As an Ambassador for Healthy Bones Australia, I think a Halloween party is not only a great way for your kids to have fun, but also to introduce healthy, calcium rich foods and drinks in an interesting way.
Here is my checklist for planning a memorable Halloween bash for kids:
When it comes to planning the party, try to start at least a month out. This will allow plenty of time to get the invites out and receive RSVP’s, and get all the supplies you need in order.
I’d also stick to snail mail when sending, you’ll be able to get creative with the invites and include all the important information other parents need to know about the party!
There are plenty of Halloween themes that lend themselves well to food: blood, eyeballs, severed fingers, graveyards…the list is endless, so why not take things up a notch from the usual party food and transform the menu into a real Halloween spread?
My favourite recipe is a mango smoothie with ‘dirt’ (milo), which you can jazz up further by using a biscuit to double as a gravestone.
This is your chance to think outside the box and not just resort to orange and black streamers around the house.
Flex your creativity and think of your house as a haunted mansion to really grab guests from the moment they arrive.
Switch your regular fluorescent light bulbs to coloured bulbs.
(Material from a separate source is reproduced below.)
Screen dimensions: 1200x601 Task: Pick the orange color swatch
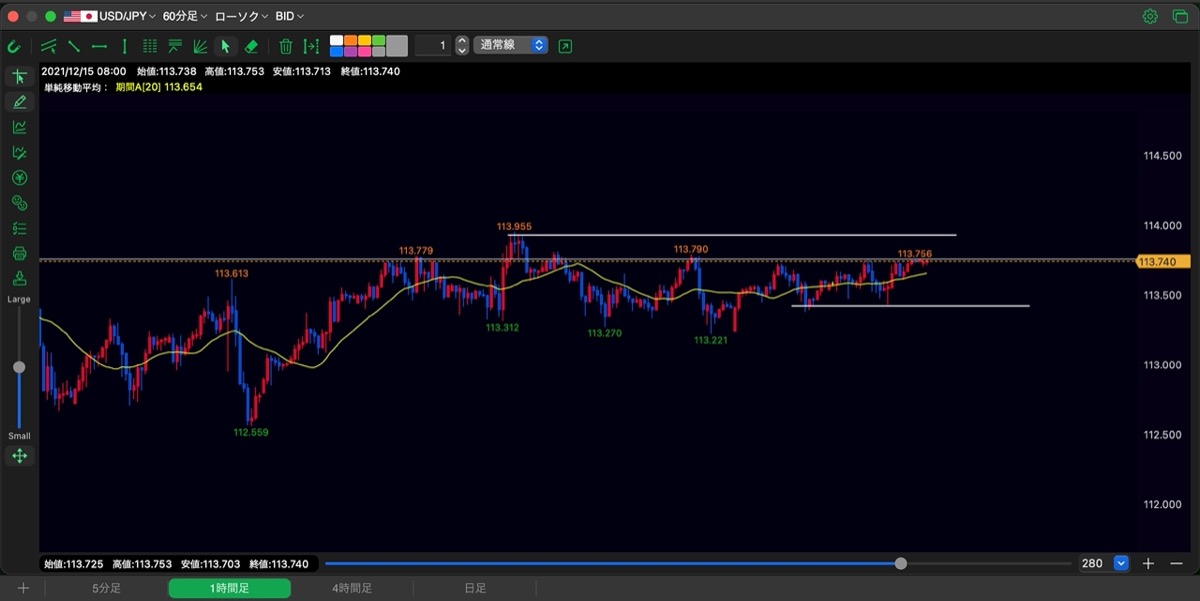(350, 41)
Cover your front-yard with cardboard tombstones or weave thin white thread throughout the house as ‘spiderwebs’. The best part is that these decorations can also double as props for any activities that you plan.
4. ON THE NIGHT
It’s crucial to plan ahead and make sure you have all the items and resources you’ll need so that the night goes smoothly.
Things like extra napkins to combat spills, extra buckets or bowls to trick or treat with, and making sure there is plenty of space to sit down and enjoy the food are musts.
Oh, and be sure to check in with neighbours to make sure they are happy for your little skeletons and ghosts to go knocking at their door trick o’treating.